A presente comunicação propõe um quadro comum para a programação da ajuda para o desenvolvimento a fim de melhorar a sua eficácia. Esta programação é uma das componentes do plano de acção da União Europeia (UE) para a eficácia da ajuda.

ACTO

Comunicação da Comissão ao Conselho e ao Parlamento Europeu, de 2 de Março de 2006, intitulada: «Reforçar o impacto europeu: quadro comum para a elaboração dos documentos de estratégia por país e para a programação plurianual comum" [COM(2006) 88 final - Jornal Oficial C 130 de 03.06.2006].

SÍNTESE

O quadro de programação para os documentos de estratégia por país (DEP) é um instrumento de programação plurianual que foi adoptado em 2000 no âmbito da reforma da gestão da ajuda externa da Comissão.
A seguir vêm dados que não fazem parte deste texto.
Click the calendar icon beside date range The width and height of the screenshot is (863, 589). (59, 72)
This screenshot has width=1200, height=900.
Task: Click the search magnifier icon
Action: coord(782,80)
Entre 2002 e 2006, foi aplicado na programação dos DEP e dos documentos de estratégia por regiões (DER) para todos os países em desenvolvimento que beneficiam do Fundo Europeu de Desenvolvimento (FED) e dos programas ALA, MEDA, TACIS e CARDS. A utilização dos DEP/DER permitiu melhorar a qualidade do processo de programação da Comissão. Além disso, a qualidade e a eficácia dos DEP foram reforçadas através das revisões intercalares efectuadas em 2004 e 2005; as estratégias regionais foram reexaminadas em 2005.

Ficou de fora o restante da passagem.